WORK TO COMPLETE:
Starting with the line that contains "Souhlasím (96, 2551)" and stopping after the line that contains "Teslić (380, 33)", return each line below exactly as written, with no others.

Records excerpted from a collection

------------------------

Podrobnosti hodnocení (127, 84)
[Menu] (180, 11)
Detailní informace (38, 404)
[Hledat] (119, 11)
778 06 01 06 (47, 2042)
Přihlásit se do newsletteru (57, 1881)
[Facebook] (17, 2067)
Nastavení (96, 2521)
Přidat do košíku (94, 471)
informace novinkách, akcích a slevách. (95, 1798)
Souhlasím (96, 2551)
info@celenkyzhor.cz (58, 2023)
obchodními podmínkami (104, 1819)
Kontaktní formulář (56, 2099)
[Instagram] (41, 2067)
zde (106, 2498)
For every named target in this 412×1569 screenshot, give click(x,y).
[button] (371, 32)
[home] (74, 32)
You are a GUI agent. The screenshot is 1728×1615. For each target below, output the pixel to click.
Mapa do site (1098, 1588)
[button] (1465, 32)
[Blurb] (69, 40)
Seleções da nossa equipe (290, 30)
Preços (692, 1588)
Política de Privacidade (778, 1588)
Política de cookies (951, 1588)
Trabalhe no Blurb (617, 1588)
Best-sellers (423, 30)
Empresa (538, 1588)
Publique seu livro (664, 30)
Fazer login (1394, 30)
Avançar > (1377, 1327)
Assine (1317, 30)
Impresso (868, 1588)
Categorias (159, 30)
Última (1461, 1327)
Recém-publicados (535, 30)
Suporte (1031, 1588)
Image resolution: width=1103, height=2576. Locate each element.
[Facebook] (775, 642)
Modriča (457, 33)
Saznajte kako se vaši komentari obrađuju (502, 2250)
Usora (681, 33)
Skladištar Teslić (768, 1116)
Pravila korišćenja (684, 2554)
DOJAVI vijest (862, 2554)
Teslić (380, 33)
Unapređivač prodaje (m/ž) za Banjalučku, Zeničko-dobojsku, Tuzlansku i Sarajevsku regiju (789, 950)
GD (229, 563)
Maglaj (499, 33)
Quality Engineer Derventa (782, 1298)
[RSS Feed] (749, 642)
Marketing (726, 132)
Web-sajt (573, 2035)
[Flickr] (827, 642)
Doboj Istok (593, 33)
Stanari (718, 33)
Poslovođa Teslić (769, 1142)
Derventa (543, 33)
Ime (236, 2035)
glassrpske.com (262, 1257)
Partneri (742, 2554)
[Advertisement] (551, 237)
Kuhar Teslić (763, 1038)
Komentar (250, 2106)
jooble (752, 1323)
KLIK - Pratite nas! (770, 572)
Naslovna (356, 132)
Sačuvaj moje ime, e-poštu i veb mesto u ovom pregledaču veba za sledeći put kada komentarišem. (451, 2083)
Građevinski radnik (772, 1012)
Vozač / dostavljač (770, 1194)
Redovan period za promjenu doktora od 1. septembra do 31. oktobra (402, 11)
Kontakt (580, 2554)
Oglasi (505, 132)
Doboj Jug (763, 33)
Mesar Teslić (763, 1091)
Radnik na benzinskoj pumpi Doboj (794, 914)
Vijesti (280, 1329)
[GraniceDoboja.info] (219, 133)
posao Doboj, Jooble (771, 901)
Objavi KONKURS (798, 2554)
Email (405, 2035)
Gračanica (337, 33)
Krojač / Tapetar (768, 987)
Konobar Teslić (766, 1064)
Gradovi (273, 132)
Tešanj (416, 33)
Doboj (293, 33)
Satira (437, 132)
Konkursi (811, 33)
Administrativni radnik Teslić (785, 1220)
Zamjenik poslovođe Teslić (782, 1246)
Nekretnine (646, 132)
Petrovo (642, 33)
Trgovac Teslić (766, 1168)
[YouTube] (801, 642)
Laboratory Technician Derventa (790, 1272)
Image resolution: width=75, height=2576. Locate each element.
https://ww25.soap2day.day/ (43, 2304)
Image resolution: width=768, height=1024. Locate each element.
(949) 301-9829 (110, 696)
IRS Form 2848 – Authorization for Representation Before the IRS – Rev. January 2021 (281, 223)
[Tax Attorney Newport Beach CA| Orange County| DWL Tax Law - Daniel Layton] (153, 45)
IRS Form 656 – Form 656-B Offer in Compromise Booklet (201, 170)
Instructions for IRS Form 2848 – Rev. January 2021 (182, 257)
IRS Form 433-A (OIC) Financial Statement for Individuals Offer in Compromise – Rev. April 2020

------------------------

TASK RESULT:
Souhlasím (96, 2551)
info@celenkyzhor.cz (58, 2023)
obchodními podmínkami (104, 1819)
Kontaktní formulář (56, 2099)
[Instagram] (41, 2067)
zde (106, 2498)
For every named target in this 412×1569 screenshot, give click(x,y).
[button] (371, 32)
[home] (74, 32)
You are a GUI agent. The screenshot is 1728×1615. For each target below, output the pixel to click.
Mapa do site (1098, 1588)
[button] (1465, 32)
[Blurb] (69, 40)
Seleções da nossa equipe (290, 30)
Preços (692, 1588)
Política de Privacidade (778, 1588)
Política de cookies (951, 1588)
Trabalhe no Blurb (617, 1588)
Best-sellers (423, 30)
Empresa (538, 1588)
Publique seu livro (664, 30)
Fazer login (1394, 30)
Avançar > (1377, 1327)
Assine (1317, 30)
Impresso (868, 1588)
Categorias (159, 30)
Última (1461, 1327)
Recém-publicados (535, 30)
Suporte (1031, 1588)
Image resolution: width=1103, height=2576. Locate each element.
[Facebook] (775, 642)
Modriča (457, 33)
Saznajte kako se vaši komentari obrađuju (502, 2250)
Usora (681, 33)
Skladištar Teslić (768, 1116)
Pravila korišćenja (684, 2554)
DOJAVI vijest (862, 2554)
Teslić (380, 33)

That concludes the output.